- Developer: Cinemaware
- Publisher: Cinemaware
- Director: Doug Barnett
- Composer: Bob Lindstrom
- Platforms: Amiga, PC Engine CD, CD-i, X68000
- Release: 1989
- Mode: Single-player

= Lords of the Rising Sun =

1989 video game

Lords of the Rising Sun is a 1989 video game by Cinemaware, game design and art by Doug Barnett, released for the Amiga among other systems. Like the earlier Defender of the Crown, it was a mix of map-based strategy and arcade-style mini games as the player, playing as one of the famous Japanese generals Yoshitsune or Yoritomo, fights to pacify Japan by force. In the short documentary "The Total War Story", Mike Simpson, studio director for the company Creative Assembly said that the company's Total War series of games had been influenced by Lords of the Rising Sun.

==Reception==
Computer Gaming World gave the game a positive review, admiring the cinematic qualities of the game as well as the mix of action and strategy elements.

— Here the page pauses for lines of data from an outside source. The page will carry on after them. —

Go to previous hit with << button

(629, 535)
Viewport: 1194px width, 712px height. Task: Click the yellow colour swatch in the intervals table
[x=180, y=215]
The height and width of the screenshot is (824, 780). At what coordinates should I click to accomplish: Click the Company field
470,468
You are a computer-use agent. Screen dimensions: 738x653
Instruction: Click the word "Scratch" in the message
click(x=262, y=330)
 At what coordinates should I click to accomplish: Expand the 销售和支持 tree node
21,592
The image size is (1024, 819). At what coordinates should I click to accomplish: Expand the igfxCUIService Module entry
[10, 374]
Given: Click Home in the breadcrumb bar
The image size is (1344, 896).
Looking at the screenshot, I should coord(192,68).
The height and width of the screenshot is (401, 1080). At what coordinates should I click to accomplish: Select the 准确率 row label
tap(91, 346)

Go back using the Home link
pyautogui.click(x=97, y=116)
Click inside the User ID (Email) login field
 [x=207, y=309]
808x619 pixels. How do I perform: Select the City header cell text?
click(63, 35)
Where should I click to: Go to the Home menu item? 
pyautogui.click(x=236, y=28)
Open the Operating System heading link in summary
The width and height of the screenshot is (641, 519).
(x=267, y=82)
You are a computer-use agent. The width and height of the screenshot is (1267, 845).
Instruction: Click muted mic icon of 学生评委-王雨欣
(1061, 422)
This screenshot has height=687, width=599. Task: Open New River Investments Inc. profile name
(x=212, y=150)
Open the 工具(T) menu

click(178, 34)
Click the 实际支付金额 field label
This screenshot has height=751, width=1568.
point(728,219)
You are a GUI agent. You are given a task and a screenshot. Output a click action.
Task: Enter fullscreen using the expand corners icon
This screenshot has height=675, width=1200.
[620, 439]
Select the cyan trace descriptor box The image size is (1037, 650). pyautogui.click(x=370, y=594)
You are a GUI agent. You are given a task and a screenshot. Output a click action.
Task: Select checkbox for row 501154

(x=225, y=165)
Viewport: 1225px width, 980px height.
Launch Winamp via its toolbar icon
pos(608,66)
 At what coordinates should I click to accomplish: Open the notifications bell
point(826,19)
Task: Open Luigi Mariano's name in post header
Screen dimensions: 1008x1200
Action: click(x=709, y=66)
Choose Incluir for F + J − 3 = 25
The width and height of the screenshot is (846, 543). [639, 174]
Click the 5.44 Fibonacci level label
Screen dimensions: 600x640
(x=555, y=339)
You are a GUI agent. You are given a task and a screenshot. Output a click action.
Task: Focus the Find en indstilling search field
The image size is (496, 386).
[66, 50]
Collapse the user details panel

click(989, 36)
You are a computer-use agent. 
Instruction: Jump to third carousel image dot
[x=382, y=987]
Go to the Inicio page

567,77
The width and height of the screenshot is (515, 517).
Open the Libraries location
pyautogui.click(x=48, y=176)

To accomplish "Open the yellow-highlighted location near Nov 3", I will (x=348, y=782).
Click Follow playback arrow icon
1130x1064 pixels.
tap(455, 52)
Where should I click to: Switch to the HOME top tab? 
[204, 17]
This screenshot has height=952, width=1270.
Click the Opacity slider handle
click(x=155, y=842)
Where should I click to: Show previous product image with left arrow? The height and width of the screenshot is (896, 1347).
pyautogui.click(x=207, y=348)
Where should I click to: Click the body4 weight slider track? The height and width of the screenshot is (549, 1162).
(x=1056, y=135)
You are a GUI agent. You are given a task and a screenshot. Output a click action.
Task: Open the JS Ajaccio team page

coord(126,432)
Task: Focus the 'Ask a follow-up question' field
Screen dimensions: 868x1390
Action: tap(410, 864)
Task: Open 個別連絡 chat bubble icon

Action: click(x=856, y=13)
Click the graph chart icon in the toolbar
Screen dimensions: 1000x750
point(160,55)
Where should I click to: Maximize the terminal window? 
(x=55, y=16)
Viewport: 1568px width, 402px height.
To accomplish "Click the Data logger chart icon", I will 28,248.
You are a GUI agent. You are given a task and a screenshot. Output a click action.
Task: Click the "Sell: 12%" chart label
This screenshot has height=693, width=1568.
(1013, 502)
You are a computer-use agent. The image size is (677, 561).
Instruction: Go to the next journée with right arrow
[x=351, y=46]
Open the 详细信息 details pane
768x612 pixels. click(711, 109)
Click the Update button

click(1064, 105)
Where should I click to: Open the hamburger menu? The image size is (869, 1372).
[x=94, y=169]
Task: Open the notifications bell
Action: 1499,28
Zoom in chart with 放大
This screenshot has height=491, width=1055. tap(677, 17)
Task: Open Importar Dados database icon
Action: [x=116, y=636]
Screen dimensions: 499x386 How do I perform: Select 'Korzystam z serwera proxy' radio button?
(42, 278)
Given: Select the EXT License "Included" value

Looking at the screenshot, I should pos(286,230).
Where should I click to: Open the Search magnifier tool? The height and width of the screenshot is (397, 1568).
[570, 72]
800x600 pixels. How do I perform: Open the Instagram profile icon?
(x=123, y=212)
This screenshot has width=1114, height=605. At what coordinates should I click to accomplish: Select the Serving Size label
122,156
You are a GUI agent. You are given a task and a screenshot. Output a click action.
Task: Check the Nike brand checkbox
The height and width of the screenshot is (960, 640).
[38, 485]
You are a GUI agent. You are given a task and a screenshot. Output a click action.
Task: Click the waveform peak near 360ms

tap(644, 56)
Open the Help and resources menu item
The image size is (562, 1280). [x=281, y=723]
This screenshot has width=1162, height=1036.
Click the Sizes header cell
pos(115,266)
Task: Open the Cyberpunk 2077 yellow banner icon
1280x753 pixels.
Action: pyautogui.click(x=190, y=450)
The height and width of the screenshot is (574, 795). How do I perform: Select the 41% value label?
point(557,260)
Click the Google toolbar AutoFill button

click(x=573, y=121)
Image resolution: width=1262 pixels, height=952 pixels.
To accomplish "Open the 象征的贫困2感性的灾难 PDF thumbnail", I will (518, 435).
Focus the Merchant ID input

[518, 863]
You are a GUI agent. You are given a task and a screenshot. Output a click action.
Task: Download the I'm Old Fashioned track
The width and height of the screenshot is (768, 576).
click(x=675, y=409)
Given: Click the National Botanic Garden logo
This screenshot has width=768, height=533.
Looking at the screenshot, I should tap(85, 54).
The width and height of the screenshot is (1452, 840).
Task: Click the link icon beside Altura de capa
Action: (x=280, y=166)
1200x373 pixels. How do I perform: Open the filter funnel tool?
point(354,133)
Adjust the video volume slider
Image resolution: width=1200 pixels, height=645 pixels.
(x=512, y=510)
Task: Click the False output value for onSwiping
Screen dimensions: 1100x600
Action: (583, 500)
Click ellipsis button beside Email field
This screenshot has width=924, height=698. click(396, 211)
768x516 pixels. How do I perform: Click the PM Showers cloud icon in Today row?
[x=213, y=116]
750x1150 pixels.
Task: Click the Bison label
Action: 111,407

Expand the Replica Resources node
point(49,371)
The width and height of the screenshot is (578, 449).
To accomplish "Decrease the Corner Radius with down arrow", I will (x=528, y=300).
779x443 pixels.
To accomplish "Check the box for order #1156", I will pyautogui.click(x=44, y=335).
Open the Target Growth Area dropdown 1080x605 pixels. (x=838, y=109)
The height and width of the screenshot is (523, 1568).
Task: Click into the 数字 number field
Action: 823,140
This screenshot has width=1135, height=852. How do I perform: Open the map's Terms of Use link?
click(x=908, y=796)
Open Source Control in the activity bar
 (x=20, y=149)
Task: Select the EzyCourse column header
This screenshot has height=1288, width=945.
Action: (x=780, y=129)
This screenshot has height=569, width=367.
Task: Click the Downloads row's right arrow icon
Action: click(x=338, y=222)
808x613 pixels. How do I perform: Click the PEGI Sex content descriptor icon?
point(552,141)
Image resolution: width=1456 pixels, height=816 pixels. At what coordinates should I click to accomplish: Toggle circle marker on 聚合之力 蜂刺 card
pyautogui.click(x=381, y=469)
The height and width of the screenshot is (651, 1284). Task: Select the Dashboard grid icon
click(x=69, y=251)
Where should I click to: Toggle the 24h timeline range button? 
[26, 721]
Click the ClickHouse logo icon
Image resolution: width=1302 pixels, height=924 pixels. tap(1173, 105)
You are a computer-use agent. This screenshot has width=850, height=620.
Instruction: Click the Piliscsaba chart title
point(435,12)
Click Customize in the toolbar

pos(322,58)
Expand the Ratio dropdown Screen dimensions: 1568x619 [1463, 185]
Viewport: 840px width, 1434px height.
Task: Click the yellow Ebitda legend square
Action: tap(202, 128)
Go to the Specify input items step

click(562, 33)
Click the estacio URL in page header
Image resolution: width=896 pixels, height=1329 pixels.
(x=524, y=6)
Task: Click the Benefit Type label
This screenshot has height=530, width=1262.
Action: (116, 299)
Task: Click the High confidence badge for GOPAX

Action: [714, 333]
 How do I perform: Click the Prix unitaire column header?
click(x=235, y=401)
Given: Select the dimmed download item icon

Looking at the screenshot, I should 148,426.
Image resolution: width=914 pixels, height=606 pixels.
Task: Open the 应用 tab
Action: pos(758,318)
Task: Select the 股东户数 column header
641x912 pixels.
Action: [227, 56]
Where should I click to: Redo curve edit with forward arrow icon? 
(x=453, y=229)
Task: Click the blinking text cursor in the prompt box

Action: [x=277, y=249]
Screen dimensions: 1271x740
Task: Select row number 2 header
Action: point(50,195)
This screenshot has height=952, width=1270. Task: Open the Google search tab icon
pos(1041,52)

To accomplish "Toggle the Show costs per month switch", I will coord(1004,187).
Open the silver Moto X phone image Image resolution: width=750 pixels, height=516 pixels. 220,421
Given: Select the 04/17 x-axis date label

In 1990 and 1993 surveys of strategy and war games, however, the magazine gave the game three stars out of five, stating that it was "only marginally" about history.

Ernesto Williams reviewed Lords of the Rising Sun for Games International magazine, and gave it 4 stars out of 5, and stated that "Lords of the Rising Sun has set a standard that others will find hard to follow. And follow they will."